| The good people at NARFE (the National Association of Retired Federal Employees) printed in their publication NARFE Retirement Life of Nov. 2004 a list of 10 reasons to vote. It occured to me that it might be a useful mental exercise to write down ten reasons not to vote. So let's give it a try:
1. Of all the names on the ballot, I am familiar only with those of the presidential candidates and perhaps (but just a little) with those for the two or three positions that are up for grabs in the Washington Congress. Of all the others, I only know that they are living fat and happy on taxpayers' expense and are responsible for all those nuisance laws, such as the fixed milk price and the occupancy tax and the yearly auto inspection in Pennsylvania, and that they won't raise the speed limits. There is no point to blindly vote for any of them.
2. Of the major candidates, neither one of them stands for all the policies that I believe in.
3. Conversely, each one of the major candidates promotes some measures that I am opposed to.
4. Once in office, they don't necessarily carry out what they said they would, particularly the good stuff.
5. But they may come up with something bad that they never mentioned before the election.
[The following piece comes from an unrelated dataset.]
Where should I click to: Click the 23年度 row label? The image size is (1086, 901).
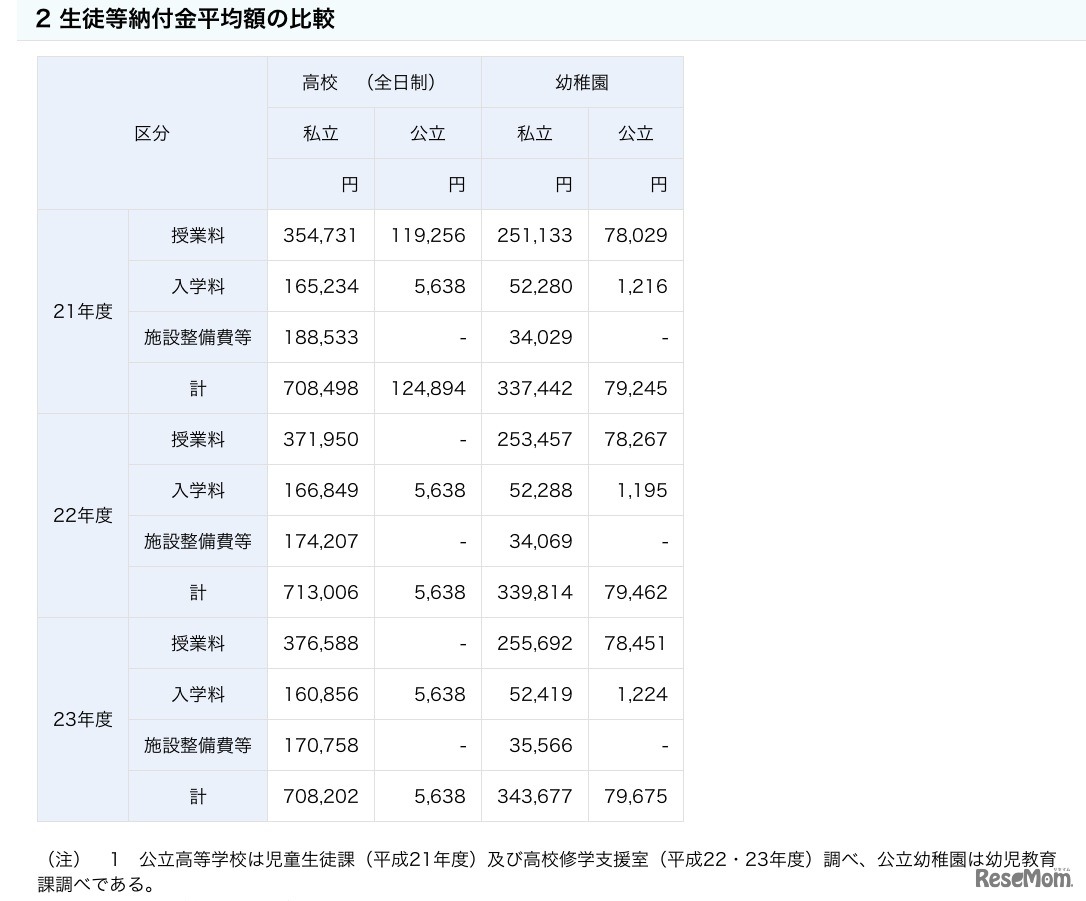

If I didn't vote, I don't need to kick myself for having voted for the stupid s.o.b.
6. My voice for a congressional candidate is but one of very many, and his voice in congress is but one of quite a few others; hence my vote is diluted like a homeopathic tincture. Furthermore, all the better legislation is stuck in a comittee anyway, so that even a majority of representatives can't do anything about it.
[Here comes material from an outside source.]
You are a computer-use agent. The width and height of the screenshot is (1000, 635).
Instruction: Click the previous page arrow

|7. For the benefit of my own mental health, I must believe to be a person of superior intelligence and common sense combined with a thorough knowledge of the ways of the world. That such a person has but the same single vote as any bonehead - is an insult.
8. That I, a heavy taxpayer, have but the same single vote as any penniless student, perpetually unemployed bum and eternal welfare recipient - is both unfair and silly.
9. That I as a U.S. citizen have generally no way to vote the way it would count and give satisfaction - namely to vote directly on the issues as they come up - makes me mad every time I think about it.
10. Last but not least, if I register to vote, I will be called up for jury duty; and that at a time when it is most inconvenient; and then I won't even be selected due to the ridiculous indulgence afforded defense attorneys in regard to rejecting jurors.|
Ten reasons, right? Ten good reasons, yes? And see, it wasn't much of a challenge at all.